## Description of the task
Could you print, exactly and without pictures, only the lines from the one with "You are a GUI" through the end of the records below?

### Records for this task

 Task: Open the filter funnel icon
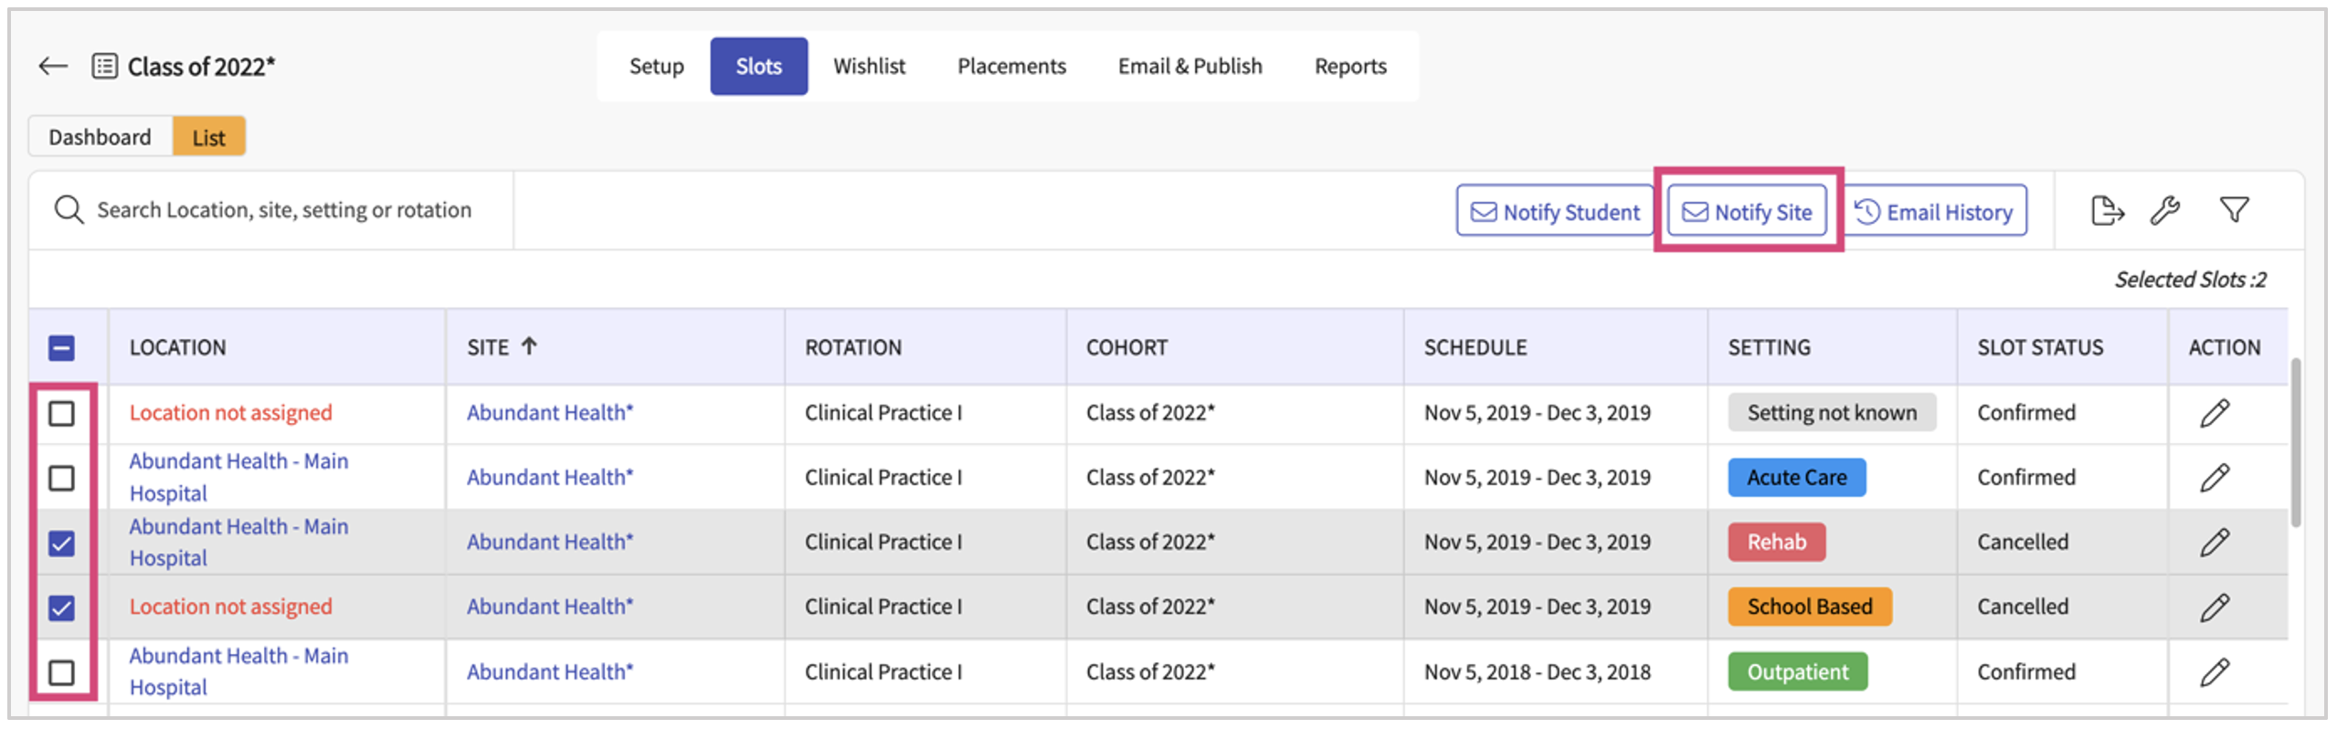tap(2235, 211)
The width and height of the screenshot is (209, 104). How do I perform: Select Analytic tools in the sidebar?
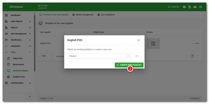tap(19, 77)
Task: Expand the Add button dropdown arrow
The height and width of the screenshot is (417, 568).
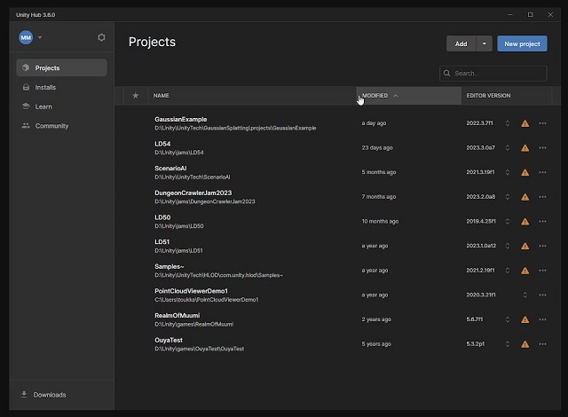Action: pos(484,43)
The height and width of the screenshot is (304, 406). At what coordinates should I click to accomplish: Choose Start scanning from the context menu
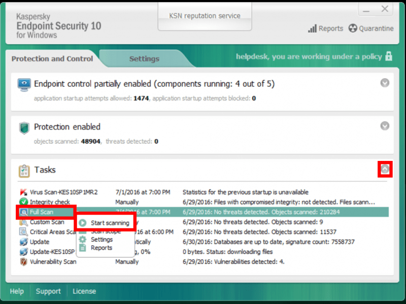(x=110, y=222)
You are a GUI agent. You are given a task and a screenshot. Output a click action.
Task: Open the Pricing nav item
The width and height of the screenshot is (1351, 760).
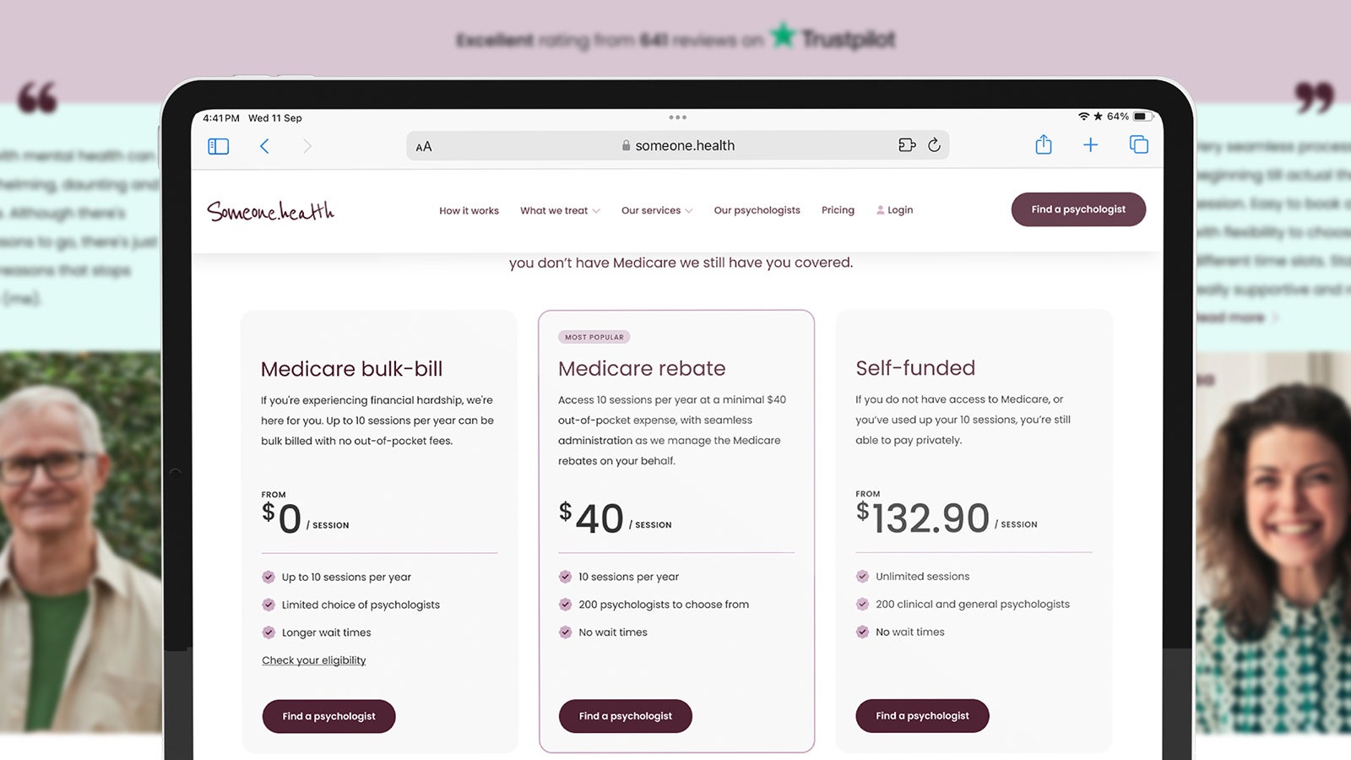[x=838, y=209]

######

## Finished exercise
You are a GUI agent. You are given a task and a screenshot. Output a click action.
Task: Open the Pricing nav item
The width and height of the screenshot is (1351, 760).
[x=838, y=209]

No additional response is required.